Start of RECORDS
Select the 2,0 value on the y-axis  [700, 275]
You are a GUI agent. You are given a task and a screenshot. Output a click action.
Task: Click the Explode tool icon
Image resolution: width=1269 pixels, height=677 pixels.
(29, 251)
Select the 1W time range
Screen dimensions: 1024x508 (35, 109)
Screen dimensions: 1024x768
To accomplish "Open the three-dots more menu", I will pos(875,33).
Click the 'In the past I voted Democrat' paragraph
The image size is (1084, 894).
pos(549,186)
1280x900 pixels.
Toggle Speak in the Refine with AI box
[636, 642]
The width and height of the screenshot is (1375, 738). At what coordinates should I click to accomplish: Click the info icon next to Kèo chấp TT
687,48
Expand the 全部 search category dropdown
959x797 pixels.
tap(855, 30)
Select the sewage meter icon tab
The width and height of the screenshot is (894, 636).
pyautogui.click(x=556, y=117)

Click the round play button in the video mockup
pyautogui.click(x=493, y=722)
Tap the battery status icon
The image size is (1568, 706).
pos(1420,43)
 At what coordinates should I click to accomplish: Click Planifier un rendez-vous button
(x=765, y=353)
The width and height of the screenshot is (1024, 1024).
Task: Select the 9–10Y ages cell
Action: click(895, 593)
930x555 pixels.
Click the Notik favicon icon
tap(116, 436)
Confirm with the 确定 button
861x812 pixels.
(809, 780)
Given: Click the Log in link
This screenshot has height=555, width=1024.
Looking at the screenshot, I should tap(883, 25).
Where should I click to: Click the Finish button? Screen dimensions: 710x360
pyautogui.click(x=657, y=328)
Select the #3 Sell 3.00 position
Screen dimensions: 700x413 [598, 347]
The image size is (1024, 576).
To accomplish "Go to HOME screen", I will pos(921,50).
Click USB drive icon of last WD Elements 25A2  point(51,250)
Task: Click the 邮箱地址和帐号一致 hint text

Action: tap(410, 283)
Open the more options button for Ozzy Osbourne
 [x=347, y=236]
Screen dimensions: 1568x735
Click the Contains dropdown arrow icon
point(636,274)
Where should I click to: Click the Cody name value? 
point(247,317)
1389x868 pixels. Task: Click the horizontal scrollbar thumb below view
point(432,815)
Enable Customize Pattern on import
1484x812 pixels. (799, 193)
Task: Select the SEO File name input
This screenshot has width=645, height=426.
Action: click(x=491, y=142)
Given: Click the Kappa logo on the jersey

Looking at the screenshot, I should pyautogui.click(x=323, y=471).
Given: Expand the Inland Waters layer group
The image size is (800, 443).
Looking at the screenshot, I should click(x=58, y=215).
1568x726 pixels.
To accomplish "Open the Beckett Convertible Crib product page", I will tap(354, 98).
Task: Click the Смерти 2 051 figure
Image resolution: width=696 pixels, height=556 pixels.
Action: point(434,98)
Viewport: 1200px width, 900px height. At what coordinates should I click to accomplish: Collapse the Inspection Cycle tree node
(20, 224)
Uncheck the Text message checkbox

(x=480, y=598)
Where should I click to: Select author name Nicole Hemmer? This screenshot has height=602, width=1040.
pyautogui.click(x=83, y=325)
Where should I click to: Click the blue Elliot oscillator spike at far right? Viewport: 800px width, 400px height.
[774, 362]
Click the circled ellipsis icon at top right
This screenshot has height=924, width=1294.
End of RECORDS
■ **ASSIGNED TASK**
Each line of the records that holds the word "Expand" should be copied out.

■ **RESPONSE TO THIS EXERCISE**
Expand the 全部 search category dropdown
Given: Expand the Inland Waters layer group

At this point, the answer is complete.